PRESIDENTE AFASTADA

Dilma fará sua defesa pessoalmente no plenário do Senado

Nessa terça-feira (16), Dilma usou as redes sociais para divulgar carta aos senadores e ao povo brasileiro

Estadão Conteúdo
Cadastrado por
Estadão Conteúdo
Publicado em 17/08/2016 às 12:48
Foto: Ricardo Stucker/Divulgação
Nessa terça-feira (16), Dilma usou as redes sociais para divulgar carta aos senadores e ao povo brasileiro - FOTO: Foto: Ricardo Stucker/Divulgação
Leitura:

Um dia após ler a sua mensagem aos senadores e ao povo brasileiro, a presidente afastada Dilma Rousseff decidiu que irá ao Senado fazer sua defesa. A informação foi confirmada pela assessoria de imprensa da petista. 

Dilma já está redigindo o seu pronunciamento no Senado e terá a opção de apenas discursar e se retirar da sessão. 

O julgamento final do impeachment começa no dia 25. A presidente afastada deve se manifestar após todas as testemunhas de defesa e acusação. 

Carta

Nessa terça, 16, durante a leitura da carta, Dilma defendeu a convocação de um plebiscito para encurtar o seu mandato e antecipar as eleições de 2018, pregou um pacto pela unidade nacional e disse que sua deposição seria um "inequívoco golpe". Dilma se definiu como "honesta e inocente", admitiu erros e afirmou não ser legítimo afastá-la pelo "conjunto da obra".

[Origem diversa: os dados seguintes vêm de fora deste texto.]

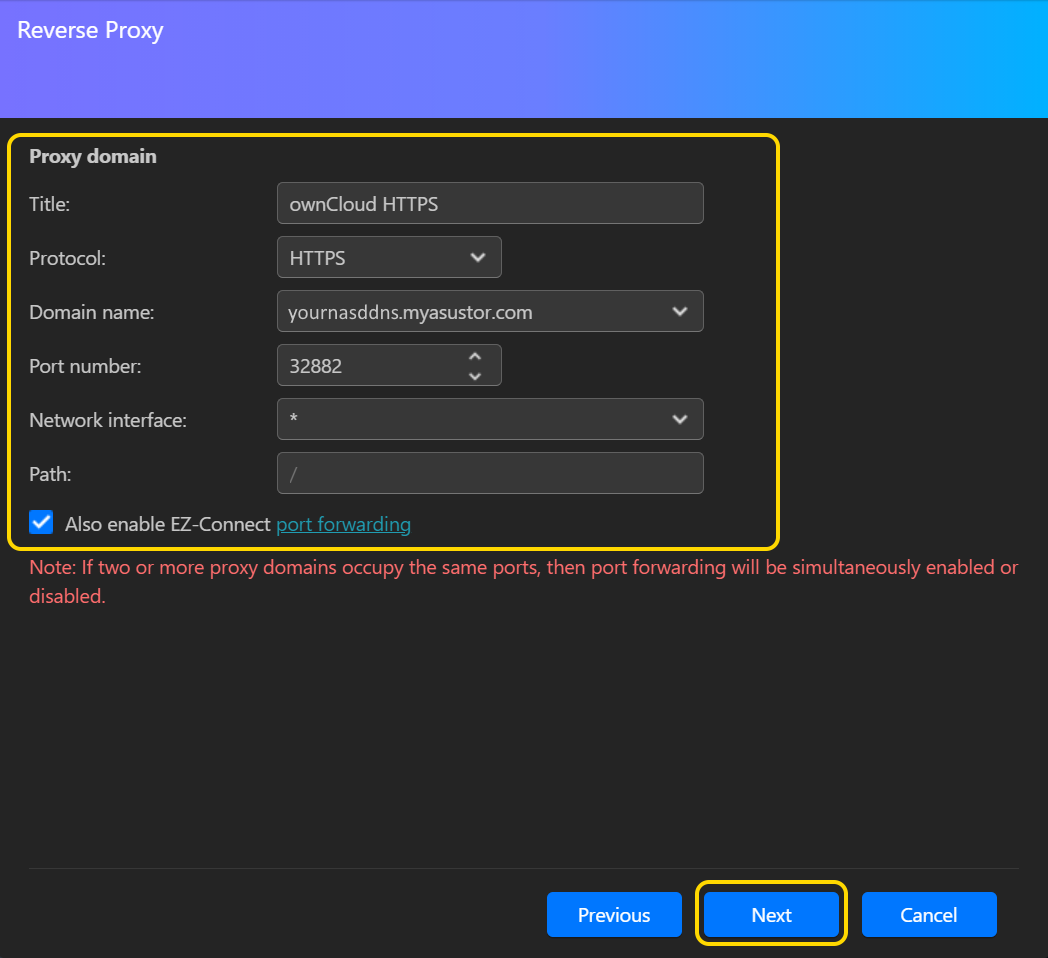
Task: Click the Domain name field with yournasddns.myasustor.com
Action: (x=470, y=311)
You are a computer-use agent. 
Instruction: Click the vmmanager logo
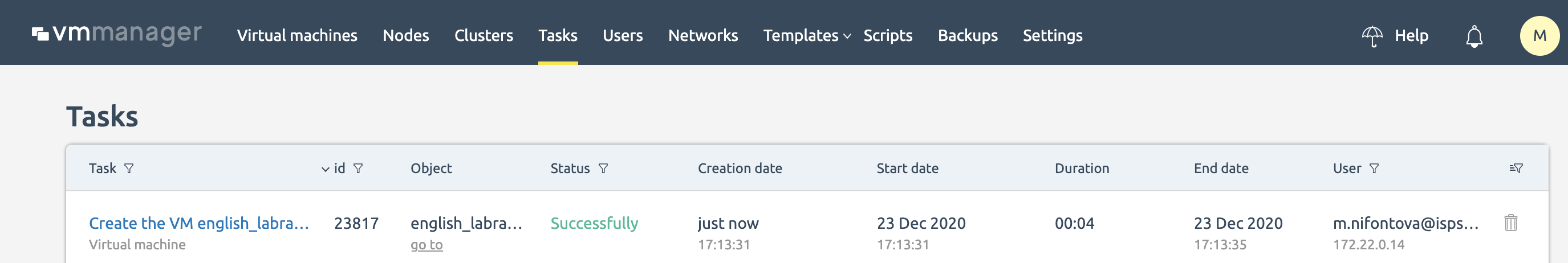point(116,34)
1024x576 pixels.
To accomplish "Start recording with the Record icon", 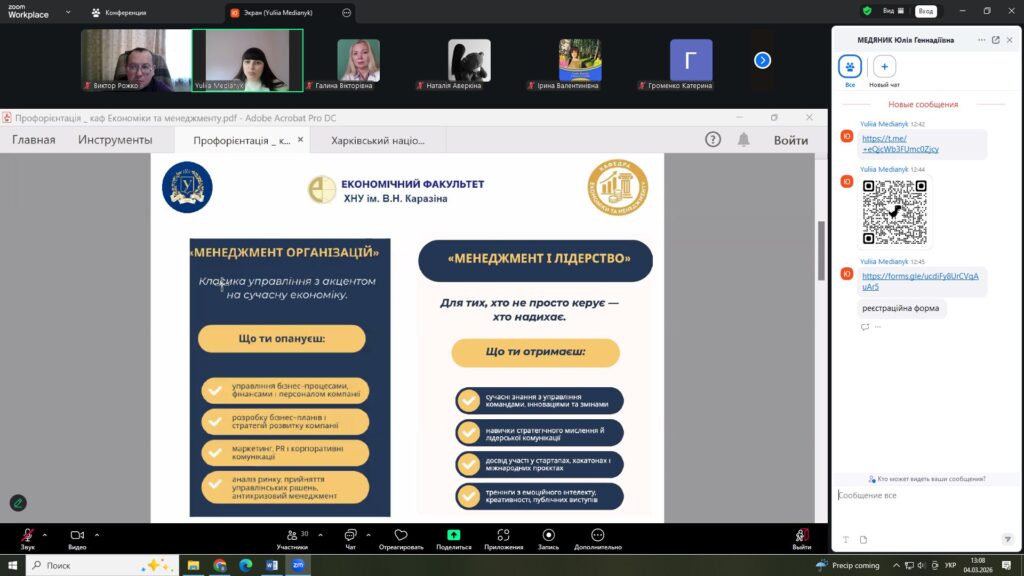I will [x=548, y=535].
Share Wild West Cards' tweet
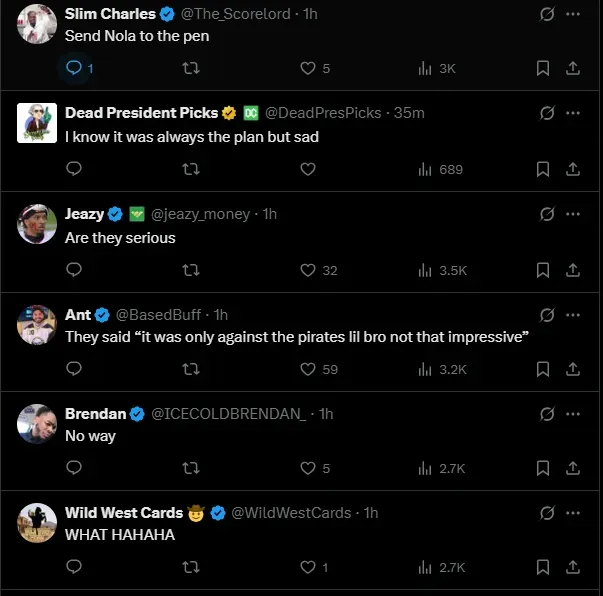Screen dimensions: 603x596 [x=573, y=567]
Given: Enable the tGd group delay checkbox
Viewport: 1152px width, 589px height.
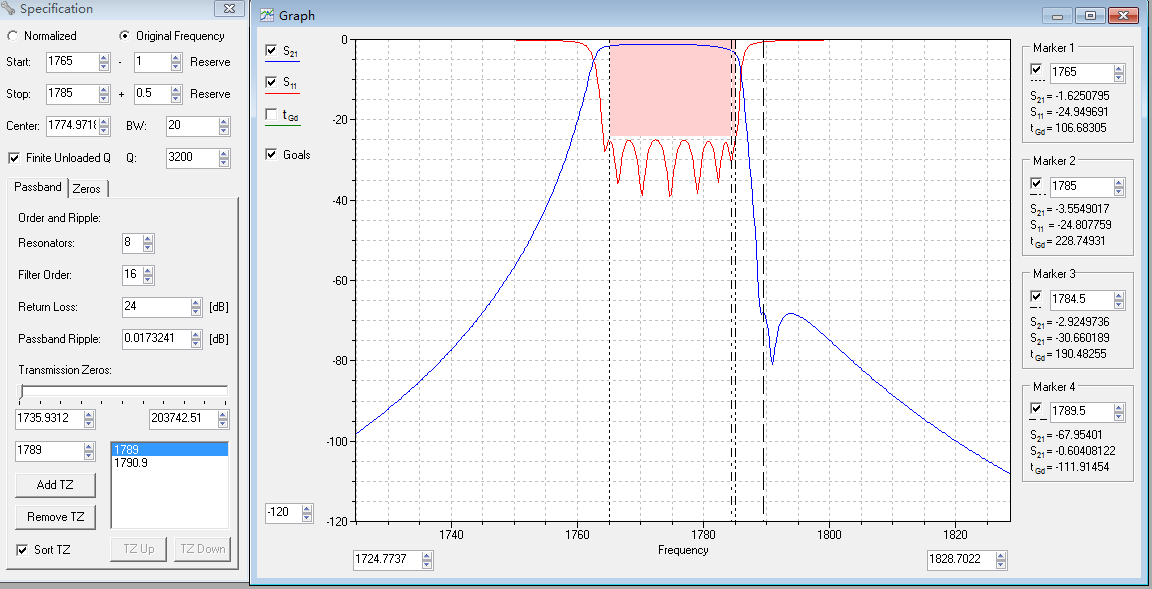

"Não é legítimo, como querem os meus acusadores, afastar o chefe de Estado e de governo pelo "conjunto da obra" (...). Por isso, afirmamos que, se consumado o impeachment sem crime de responsabilidade, teríamos um golpe de Estado", disse a petista. "O colégio eleitoral de 110 milhões de eleitores seria substituído, sem a devida sustentação constitucional, por um colégio eleitoral de 81 senadores. Seria um inequívoco golpe seguido de eleição indireta."